Exercise brief. Quote the lines below from the one containing "Where should I click to: Click" to the final line, both ends included; exclude the pictures.

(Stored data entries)
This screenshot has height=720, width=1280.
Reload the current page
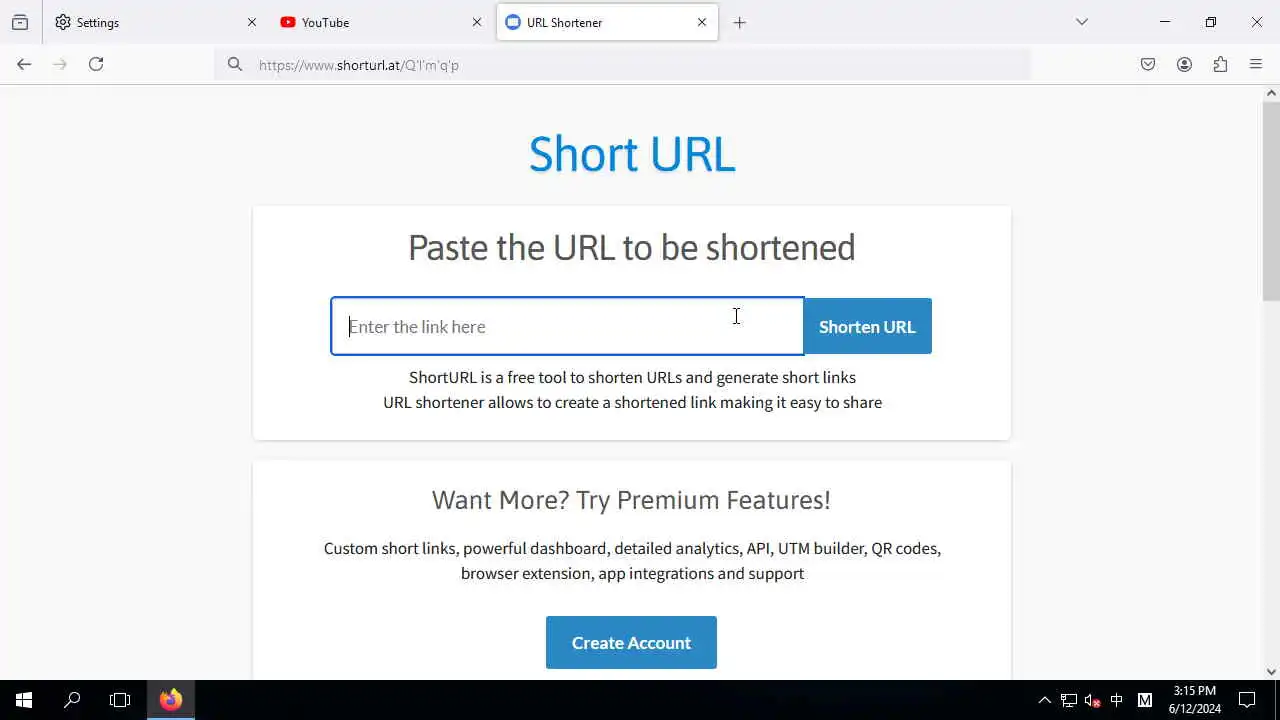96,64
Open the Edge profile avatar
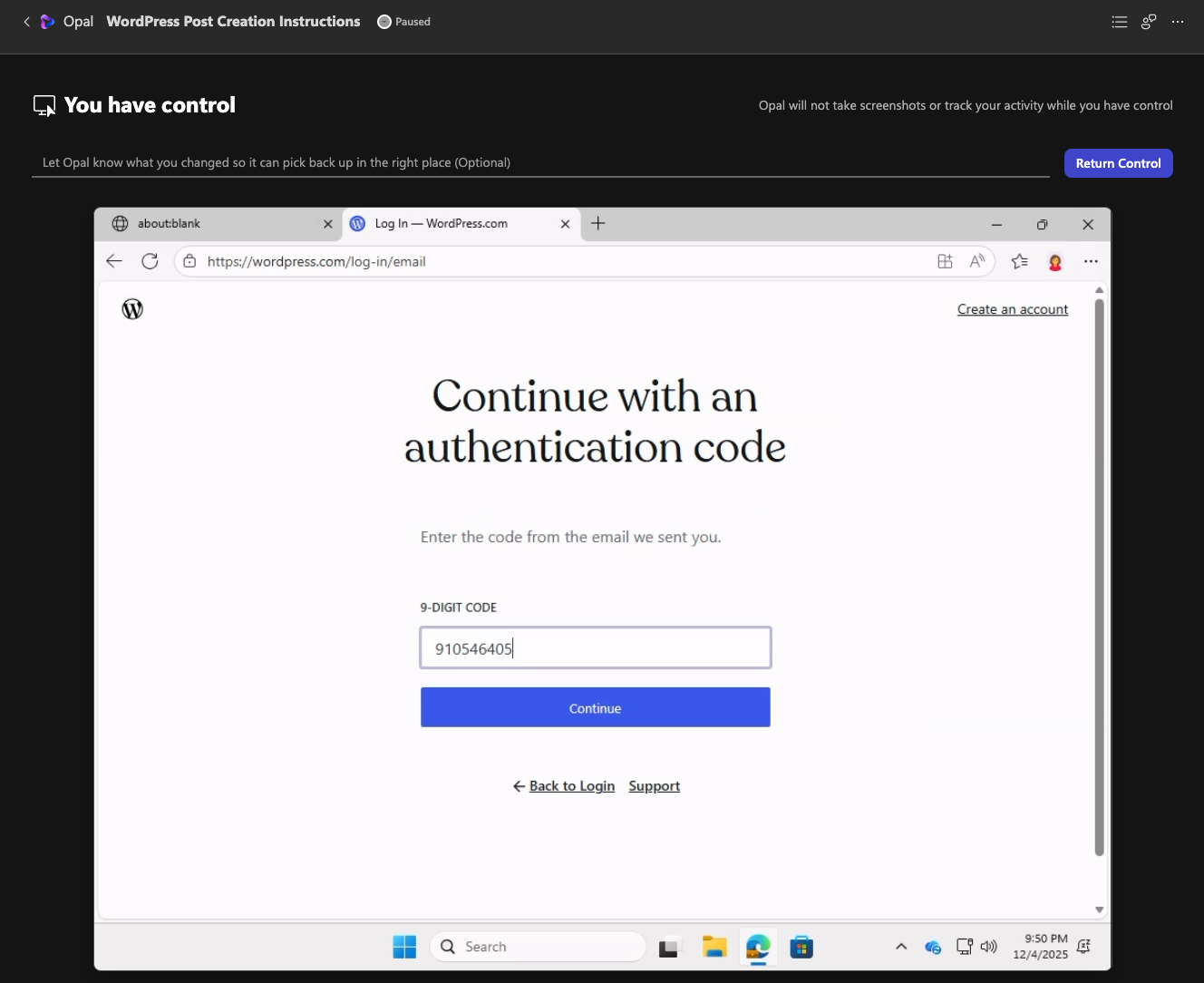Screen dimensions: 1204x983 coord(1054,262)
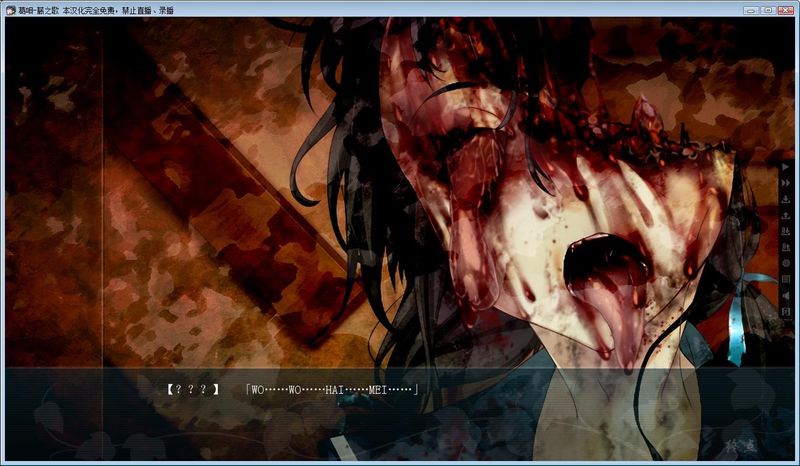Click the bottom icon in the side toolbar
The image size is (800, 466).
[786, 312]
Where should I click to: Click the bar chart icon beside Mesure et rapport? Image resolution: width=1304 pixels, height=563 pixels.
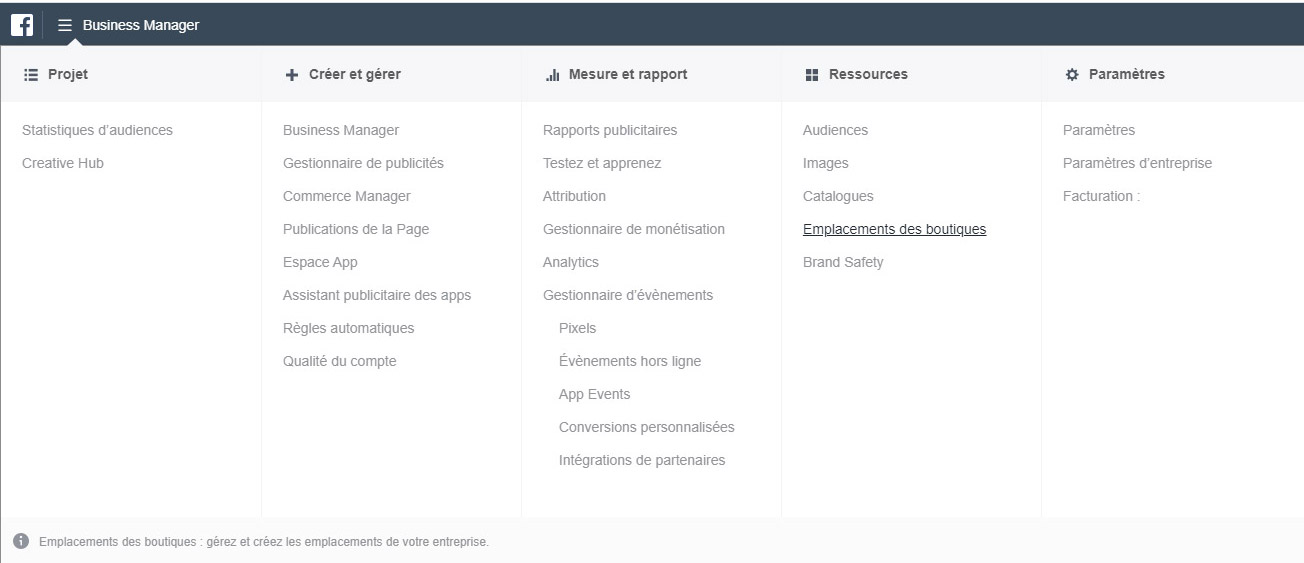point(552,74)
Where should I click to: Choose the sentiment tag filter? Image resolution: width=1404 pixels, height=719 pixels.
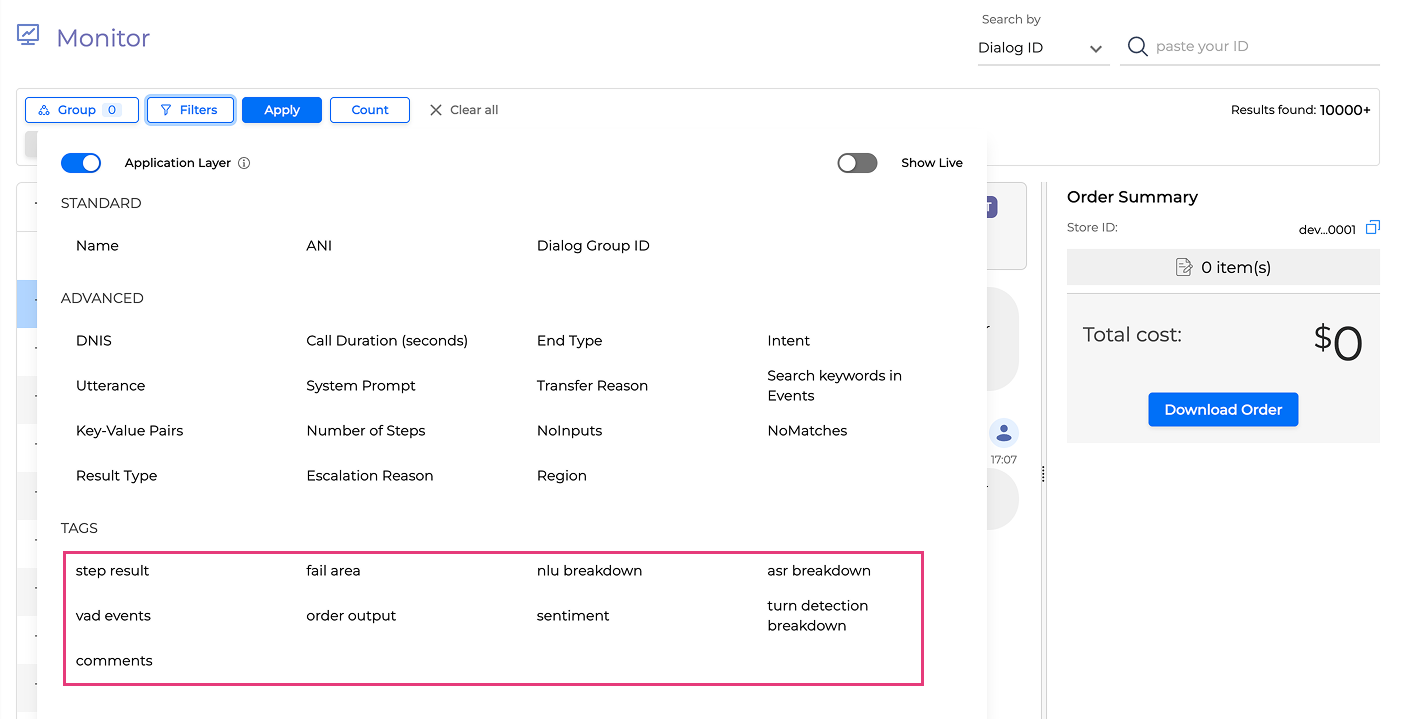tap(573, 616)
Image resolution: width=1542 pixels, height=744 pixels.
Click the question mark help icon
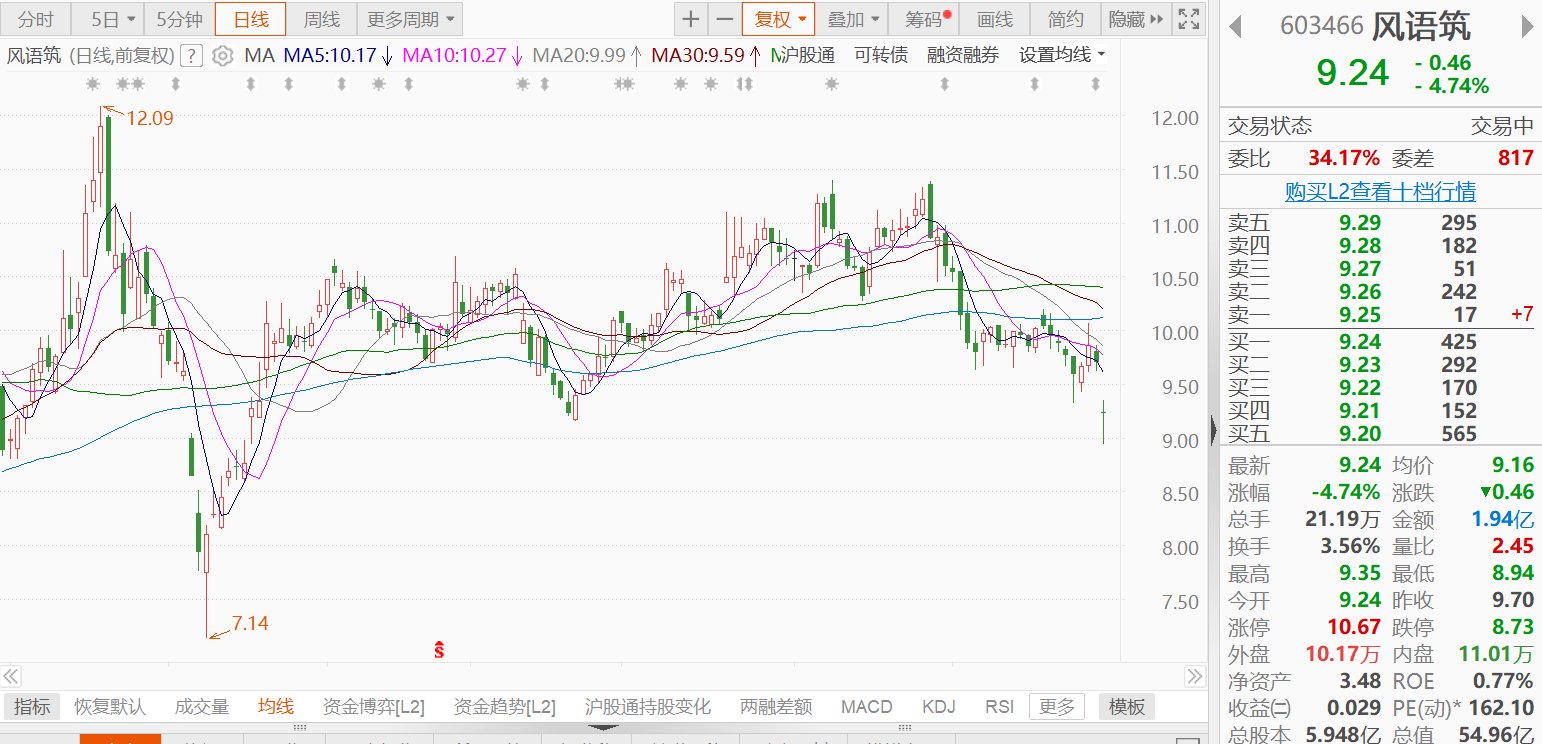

Solution to this task.
Where should I click to: Click the bar chart icon beside Mesure et rapport? Image resolution: width=1304 pixels, height=563 pixels.
point(552,74)
Where should I click to: Choose the sentiment tag filter? Image resolution: width=1404 pixels, height=719 pixels.
tap(573, 616)
Image resolution: width=1542 pixels, height=744 pixels.
Click the question mark help icon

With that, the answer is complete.